- Document source:
──────────────────────────────
Cet ouvrage aurait pu s’intituler « La religion grecque à l’époque classique »... si il y avait eu une religion grecque, et une époque classique ! Les deux appellations sont en effet éminemment trompeuses, et, si leur emploi n’avait pas de conséquences graves sur la compréhension du sujet, on aurait pu sacrifier à l’habitude. Nous allons exposer d’abord pourquoi il ne pouvait en être ainsi, avant de préciser le champ couvert par notre étude.

 

 

 

L’histoire des cités grecques de la fin du VIe au premier tiers du IVe siècle est très fréquemment qualifiée de « classique ». Le terme a pu être utile, mais son emploi est plutôt malheureux maintenant que nos connaissances sur la Grèce antique ont progressé et nous ont révélé les richesses des siècles précédents et suivants. Comme tous les qualificatifs, celui de « classique » est réducteur, et, en l’occurrence, il est même trompeur : on ne peut parler de « Grèce classique » que relativement à d’autres Grèces, dans le cas présent, une Grèce dite « archaïque », qui la précède, et une dite « hellénistique », qui lui succède. Alors que « archaïque » fait référence à la chronologie — et s’est chargé depuis d’une valeur négative —, « hellénistique » fait référence à la culture — avec le sens très large de « grec » ce qui crée une curieuse redondance il faut l’avouer —. « Classique » fait quant à lui, appel à un jugement de valeur, celui des premiers chercheurs qui s’intéressèrent à la Grèce ancienne, à sa littérature, et plus largement à sa culture.
──────────────────────────────
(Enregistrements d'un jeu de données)
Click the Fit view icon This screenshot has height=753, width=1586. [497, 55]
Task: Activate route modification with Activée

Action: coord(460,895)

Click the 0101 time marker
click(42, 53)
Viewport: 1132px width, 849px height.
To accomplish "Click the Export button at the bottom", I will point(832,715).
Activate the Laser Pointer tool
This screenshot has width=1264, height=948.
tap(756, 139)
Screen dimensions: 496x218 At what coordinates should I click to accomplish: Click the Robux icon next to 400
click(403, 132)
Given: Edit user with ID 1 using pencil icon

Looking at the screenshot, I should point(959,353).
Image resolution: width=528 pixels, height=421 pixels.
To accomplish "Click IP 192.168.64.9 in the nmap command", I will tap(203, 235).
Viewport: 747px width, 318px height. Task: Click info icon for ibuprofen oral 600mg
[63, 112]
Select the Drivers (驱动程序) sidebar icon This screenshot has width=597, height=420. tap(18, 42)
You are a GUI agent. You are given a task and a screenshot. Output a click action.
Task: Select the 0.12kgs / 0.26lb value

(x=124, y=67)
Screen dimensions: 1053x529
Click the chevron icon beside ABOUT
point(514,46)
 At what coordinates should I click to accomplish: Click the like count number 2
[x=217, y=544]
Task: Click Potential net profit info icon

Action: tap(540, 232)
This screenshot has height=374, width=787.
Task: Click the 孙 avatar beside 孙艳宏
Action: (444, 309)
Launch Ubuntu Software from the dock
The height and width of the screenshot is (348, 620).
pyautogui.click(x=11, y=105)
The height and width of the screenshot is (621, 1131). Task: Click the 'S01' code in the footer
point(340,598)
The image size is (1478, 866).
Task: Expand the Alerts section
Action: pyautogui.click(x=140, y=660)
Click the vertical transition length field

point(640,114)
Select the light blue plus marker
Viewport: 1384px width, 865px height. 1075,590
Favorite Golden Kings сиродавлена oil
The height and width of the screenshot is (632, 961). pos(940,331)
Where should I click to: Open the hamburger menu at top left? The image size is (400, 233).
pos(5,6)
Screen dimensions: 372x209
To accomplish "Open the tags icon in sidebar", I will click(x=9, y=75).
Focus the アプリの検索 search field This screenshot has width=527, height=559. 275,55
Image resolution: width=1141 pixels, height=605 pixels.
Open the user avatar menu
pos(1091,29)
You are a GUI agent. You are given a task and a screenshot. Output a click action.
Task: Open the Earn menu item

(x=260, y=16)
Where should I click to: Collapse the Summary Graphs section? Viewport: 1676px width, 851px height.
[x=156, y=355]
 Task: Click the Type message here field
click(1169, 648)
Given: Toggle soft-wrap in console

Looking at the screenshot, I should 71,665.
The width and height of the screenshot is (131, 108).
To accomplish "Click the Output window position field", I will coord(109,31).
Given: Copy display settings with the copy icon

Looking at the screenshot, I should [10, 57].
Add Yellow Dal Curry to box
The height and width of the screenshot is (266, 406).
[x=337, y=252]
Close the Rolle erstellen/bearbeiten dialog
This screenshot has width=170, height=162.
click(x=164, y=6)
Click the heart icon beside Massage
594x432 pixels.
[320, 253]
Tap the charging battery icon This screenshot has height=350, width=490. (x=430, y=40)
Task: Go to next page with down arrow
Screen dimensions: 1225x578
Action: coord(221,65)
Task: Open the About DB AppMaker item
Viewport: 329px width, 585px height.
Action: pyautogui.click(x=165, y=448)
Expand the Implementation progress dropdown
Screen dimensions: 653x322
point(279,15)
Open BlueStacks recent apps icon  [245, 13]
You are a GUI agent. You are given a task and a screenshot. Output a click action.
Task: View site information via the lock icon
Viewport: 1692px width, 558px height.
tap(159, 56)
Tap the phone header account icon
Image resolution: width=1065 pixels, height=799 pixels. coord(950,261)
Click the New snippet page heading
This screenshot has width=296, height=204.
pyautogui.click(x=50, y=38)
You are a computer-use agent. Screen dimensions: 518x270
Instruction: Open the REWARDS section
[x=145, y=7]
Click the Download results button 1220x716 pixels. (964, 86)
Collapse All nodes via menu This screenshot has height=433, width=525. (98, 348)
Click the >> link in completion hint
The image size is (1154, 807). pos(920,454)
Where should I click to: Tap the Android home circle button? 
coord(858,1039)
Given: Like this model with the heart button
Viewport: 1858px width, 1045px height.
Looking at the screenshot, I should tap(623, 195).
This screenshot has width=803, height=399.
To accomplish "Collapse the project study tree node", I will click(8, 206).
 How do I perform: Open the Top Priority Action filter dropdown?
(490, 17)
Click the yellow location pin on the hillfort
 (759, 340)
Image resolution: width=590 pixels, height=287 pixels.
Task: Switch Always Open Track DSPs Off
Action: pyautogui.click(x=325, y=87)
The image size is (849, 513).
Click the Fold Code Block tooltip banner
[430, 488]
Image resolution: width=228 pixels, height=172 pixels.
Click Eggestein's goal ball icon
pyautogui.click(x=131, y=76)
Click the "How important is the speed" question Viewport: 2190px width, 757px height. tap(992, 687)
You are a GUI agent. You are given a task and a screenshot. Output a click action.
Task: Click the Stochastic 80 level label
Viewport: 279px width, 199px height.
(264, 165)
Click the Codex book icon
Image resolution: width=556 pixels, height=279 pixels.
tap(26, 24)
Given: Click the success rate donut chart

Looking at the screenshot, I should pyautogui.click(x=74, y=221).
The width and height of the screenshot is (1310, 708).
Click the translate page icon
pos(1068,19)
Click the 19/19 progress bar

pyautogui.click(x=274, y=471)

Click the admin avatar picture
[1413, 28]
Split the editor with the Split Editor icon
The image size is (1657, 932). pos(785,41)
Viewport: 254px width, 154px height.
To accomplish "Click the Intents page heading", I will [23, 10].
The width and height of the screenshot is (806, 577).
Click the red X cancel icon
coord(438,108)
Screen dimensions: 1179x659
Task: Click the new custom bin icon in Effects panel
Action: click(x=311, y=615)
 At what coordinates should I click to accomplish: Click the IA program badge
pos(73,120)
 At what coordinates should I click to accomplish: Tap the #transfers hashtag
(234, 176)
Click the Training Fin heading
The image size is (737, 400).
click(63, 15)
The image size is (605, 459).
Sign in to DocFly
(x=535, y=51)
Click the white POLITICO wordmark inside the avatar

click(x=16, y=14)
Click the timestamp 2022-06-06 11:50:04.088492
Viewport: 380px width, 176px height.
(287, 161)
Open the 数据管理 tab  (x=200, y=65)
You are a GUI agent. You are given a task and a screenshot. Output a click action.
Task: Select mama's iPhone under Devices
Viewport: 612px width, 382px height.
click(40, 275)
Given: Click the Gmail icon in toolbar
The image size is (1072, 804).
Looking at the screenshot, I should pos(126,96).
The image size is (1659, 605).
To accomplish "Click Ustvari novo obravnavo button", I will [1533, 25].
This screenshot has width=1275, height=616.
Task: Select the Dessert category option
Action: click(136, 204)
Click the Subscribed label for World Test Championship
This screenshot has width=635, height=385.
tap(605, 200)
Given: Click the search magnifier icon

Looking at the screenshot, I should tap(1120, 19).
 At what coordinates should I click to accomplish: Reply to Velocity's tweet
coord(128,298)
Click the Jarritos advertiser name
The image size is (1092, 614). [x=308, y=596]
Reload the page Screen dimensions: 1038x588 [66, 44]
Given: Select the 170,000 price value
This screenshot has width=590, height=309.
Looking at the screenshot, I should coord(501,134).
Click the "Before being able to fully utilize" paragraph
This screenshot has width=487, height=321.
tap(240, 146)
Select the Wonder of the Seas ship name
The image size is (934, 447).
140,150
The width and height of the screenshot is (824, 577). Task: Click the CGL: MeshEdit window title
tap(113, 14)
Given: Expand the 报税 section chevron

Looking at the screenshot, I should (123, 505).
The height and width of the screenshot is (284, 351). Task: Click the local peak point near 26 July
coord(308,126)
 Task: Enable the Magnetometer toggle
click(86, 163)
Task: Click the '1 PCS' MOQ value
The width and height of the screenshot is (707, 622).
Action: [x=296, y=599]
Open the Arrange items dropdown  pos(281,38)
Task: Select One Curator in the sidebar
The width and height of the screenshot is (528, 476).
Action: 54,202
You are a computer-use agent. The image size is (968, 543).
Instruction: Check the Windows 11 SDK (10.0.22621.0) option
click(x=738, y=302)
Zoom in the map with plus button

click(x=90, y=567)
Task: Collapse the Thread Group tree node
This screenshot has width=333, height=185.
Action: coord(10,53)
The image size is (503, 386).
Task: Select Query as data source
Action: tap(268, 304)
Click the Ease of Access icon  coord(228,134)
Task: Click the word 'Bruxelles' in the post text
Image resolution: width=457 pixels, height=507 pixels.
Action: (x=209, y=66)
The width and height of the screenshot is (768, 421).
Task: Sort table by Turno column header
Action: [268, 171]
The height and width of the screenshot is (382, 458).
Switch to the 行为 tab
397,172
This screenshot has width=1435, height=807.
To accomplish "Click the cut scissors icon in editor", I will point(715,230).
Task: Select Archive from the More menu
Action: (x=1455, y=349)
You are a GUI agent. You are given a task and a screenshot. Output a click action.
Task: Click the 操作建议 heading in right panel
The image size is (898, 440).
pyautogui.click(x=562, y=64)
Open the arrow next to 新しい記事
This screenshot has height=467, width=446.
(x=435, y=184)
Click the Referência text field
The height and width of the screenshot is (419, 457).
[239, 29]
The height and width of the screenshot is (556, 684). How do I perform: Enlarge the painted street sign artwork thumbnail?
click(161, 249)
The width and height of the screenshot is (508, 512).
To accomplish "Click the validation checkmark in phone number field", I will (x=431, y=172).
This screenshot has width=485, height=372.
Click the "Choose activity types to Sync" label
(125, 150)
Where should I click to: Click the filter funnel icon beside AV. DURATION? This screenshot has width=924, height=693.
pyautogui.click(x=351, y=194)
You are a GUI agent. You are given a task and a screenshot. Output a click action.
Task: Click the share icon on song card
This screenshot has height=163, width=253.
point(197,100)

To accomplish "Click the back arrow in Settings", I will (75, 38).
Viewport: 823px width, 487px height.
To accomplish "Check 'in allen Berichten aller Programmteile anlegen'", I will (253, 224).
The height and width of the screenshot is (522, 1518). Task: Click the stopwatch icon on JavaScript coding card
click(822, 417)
──────────────────────────────
- Consignes:
1. Dans le texte sur la Grèce classique, quelle période de l'histoire des cités grecques est souvent appelée « classique » ?
2. Recopiez mot pour mot le passage du texte sur la Grèce classique, de « Cet ouvrage aurait » à « par notre étude. ».
Les enregistrements forment un contenu à part, distinct du texte.

- Réponses:
1. De la fin du VIe au premier tiers du IVe siècle.

2.
Cet ouvrage aurait pu s’intituler « La religion grecque à l’époque classique »... si il y avait eu une religion grecque, et une époque classique ! Les deux appellations sont en effet éminemment trompeuses, et, si leur emploi n’avait pas de conséquences graves sur la compréhension du sujet, on aurait pu sacrifier à l’habitude. Nous allons exposer d’abord pourquoi il ne pouvait en être ainsi, avant de préciser le champ couvert par notre étude.